- **Task objective**:
Every line from the one containing "Viewport: 599px width, 556px" to the end of the records below, written out word for word, is the whole answer.

- **Information provided**:
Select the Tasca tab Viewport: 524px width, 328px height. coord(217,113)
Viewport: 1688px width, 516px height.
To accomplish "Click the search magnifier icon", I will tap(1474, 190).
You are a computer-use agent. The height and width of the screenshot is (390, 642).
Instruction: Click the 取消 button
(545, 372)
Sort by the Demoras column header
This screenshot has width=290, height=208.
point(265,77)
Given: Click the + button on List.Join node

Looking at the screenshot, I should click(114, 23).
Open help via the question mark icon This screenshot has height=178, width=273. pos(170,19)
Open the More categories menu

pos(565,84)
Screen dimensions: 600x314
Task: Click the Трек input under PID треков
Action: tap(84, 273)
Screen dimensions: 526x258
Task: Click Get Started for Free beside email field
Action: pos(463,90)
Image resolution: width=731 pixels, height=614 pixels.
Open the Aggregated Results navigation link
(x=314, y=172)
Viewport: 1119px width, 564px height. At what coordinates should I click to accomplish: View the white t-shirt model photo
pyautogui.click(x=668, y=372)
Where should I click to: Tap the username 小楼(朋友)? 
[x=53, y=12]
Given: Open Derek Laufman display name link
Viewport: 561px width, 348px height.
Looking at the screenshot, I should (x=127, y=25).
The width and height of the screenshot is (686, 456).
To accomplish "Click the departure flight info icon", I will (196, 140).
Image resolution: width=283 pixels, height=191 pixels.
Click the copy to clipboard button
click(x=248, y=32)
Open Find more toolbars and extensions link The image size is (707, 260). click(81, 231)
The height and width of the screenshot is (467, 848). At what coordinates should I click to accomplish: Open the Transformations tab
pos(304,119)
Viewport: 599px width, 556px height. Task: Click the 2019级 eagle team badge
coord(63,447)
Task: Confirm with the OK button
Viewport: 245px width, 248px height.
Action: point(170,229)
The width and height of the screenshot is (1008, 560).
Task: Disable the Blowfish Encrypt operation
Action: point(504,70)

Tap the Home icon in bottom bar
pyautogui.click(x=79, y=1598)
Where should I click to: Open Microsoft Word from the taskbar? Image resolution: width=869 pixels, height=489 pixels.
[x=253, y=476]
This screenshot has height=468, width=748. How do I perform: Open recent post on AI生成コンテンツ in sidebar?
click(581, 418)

- **Written answer**:
Viewport: 599px width, 556px height. Task: Click the 2019级 eagle team badge
coord(63,447)
Task: Confirm with the OK button
Viewport: 245px width, 248px height.
Action: point(170,229)
The width and height of the screenshot is (1008, 560).
Task: Disable the Blowfish Encrypt operation
Action: point(504,70)

Tap the Home icon in bottom bar
pyautogui.click(x=79, y=1598)
Where should I click to: Open Microsoft Word from the taskbar? Image resolution: width=869 pixels, height=489 pixels.
[x=253, y=476]
This screenshot has height=468, width=748. How do I perform: Open recent post on AI生成コンテンツ in sidebar?
click(581, 418)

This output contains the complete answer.